* [Work instruction 1]: Write out, word for word, the part of the Bellport High School text that opens with "Advanced Placement courses" and closes with "and Varsity sports.".
* [Work instruction 2]: Continue the Bellport High School text from its last sentence, adding new sentences that follow on from it.

[Page text Boundary: Start]

Bellport High School is the public high school for the South Country Central School District, which is located in Suffolk County, Long Island in the United States.  It serves students in grades 9-12 in Bellport, East Patchogue, Brookhaven Hamlet and parts of Medford and North Bellport.  The principal is Erika Della Rosa. It is preceded by Bellport Middle School.

Academics 

According to 2007 data, 75.8% of Bellport graduates earn a New York State Regent's diploma.  51.6% of graduates plan to attend 4 year college, and 33.2% plan to attend a 2-year college, usually Suffolk County Community College.

Advanced Placement courses are offered in European History, U.S. History, U.S. Government and Politics, English Language and Composition, English Literature and Composition, Calculus, Statistics, Art, Art History, Music Theory, Chemistry, Physics, Biology and Environmental Science.

Sports 

State titles were won in Boys Basketball in 1980, Boys Football in 1982 and 2001, and Boys Cross Country in 1964.  The school offers a wide range of both Junior Varsity and Varsity sports.

[Page text Boundary: End]
[Supplied data Boundary: Start]

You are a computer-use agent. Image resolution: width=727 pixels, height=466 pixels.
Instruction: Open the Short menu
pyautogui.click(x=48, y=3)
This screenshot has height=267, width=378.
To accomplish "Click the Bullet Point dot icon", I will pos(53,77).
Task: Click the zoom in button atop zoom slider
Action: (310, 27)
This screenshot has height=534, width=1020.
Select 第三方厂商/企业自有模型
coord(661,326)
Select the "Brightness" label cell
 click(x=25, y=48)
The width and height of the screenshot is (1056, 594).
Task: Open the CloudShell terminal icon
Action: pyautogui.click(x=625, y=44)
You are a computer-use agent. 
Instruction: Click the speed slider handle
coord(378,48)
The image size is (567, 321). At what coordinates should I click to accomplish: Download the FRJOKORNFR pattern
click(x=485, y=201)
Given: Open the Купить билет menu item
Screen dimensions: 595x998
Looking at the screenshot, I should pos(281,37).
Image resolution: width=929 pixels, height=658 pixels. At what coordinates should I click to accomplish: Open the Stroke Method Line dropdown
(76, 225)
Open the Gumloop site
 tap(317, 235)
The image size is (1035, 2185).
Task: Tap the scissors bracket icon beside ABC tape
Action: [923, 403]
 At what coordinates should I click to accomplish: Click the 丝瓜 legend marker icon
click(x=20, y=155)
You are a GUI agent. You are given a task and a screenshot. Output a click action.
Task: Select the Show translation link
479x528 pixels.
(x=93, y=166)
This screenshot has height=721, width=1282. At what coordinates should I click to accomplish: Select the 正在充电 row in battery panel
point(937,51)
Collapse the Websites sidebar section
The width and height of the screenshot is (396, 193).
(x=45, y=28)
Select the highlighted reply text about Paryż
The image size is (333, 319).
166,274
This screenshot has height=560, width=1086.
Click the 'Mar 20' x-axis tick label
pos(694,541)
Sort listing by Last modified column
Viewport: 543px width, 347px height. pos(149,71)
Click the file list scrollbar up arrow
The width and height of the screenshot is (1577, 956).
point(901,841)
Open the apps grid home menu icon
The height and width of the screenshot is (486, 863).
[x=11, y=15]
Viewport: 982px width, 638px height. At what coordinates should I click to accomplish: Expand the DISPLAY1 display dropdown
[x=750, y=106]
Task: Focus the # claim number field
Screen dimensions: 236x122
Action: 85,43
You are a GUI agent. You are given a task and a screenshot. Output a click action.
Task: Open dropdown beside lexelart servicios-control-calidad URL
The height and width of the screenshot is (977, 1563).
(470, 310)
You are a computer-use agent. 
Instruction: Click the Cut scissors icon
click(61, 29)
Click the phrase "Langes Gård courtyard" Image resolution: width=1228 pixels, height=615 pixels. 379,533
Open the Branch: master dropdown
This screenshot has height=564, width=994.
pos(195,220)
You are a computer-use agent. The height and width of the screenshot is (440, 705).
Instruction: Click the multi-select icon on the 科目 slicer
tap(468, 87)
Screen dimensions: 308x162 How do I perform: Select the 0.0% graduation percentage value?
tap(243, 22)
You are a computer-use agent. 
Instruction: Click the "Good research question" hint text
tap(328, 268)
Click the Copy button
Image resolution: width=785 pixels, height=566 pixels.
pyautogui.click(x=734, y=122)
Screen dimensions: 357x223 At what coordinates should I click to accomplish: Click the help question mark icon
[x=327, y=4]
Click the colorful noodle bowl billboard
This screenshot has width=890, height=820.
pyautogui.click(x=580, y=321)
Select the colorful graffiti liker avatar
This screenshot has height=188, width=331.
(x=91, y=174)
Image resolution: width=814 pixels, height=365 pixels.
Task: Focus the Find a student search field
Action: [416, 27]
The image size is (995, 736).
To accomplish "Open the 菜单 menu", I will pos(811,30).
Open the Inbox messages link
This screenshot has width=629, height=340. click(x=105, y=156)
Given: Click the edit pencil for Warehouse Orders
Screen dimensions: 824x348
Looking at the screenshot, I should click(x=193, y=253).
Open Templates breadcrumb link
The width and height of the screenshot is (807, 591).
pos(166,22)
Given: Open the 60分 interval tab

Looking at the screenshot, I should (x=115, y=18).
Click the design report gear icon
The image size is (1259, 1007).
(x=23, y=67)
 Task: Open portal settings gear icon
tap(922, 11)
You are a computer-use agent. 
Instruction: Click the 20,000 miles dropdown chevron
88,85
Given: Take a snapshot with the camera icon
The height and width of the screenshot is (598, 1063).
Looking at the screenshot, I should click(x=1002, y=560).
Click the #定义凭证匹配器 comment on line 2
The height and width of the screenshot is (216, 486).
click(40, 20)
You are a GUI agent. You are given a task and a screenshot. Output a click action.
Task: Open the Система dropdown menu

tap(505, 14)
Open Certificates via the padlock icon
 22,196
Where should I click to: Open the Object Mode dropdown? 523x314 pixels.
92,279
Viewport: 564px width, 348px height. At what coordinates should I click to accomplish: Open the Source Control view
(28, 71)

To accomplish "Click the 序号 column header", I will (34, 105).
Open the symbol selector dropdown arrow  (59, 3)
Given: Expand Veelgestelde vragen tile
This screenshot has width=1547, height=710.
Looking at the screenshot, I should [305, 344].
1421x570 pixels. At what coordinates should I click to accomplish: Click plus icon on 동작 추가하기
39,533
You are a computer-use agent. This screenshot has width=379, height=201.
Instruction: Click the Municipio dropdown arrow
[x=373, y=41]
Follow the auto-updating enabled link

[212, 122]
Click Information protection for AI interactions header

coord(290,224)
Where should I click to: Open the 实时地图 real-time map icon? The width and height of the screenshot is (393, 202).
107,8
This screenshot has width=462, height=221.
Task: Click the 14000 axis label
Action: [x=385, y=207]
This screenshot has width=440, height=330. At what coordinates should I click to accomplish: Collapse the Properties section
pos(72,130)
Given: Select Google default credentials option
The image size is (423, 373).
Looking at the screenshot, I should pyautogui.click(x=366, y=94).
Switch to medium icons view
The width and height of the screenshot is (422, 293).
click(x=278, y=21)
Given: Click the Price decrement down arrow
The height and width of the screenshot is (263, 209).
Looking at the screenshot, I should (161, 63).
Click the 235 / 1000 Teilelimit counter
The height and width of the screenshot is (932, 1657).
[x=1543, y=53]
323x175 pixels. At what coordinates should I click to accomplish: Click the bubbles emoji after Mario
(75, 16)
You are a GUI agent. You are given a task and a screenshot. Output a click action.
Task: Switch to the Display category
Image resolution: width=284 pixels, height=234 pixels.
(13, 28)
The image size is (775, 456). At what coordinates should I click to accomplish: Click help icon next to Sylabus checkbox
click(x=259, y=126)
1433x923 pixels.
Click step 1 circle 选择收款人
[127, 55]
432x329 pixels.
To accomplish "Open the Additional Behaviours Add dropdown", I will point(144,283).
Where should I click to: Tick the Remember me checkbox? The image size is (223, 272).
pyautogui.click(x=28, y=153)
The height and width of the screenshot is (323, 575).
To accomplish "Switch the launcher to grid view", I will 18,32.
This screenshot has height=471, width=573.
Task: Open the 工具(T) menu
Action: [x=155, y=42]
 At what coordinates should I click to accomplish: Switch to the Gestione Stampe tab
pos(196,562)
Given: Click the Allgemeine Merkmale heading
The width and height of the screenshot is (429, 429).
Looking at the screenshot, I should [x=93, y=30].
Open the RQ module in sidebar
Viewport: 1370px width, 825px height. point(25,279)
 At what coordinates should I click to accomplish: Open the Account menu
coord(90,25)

[Supplied data Boundary: End]

* [Answer space 1]:
Advanced Placement courses are offered in European History, U.S. History, U.S. Government and Politics, English Language and Composition, English Literature and Composition, Calculus, Statistics, Art, Art History, Music Theory, Chemistry, Physics, Biology and Environmental Science.

Sports 

State titles were won in Boys Basketball in 1980, Boys Football in 1982 and 2001, and Boys Cross Country in 1964.  The school offers a wide range of both Junior Varsity and Varsity sports.

* [Answer space 2]:
The Girls Volleyball team clinched their first Class "A" Championship during the 2010 season, making their first ever trip to States where they lost in the first round.

The Wrestling team had huge success in the late 1990s winning the League Dual Meet Titles in 1997 and 1998, as well as winning the League Tournament Title in 1997.

The Boys Cross Country Team won League Titles in 1992, led by James Fuoco and James Arnold, 1996, 1998, 2000, 2001, 2002, 2003, 2004, and 2011.  In 1998, they won their first Division title in school history.  A Division title was also won in 2006. 

The Boys Track team won League Titles in 1990, 1991, 1992, and 1993.

The Dance Team has brought home second place from NDA Nationals in Orlando Florida two years in a row, 2013 and 2014.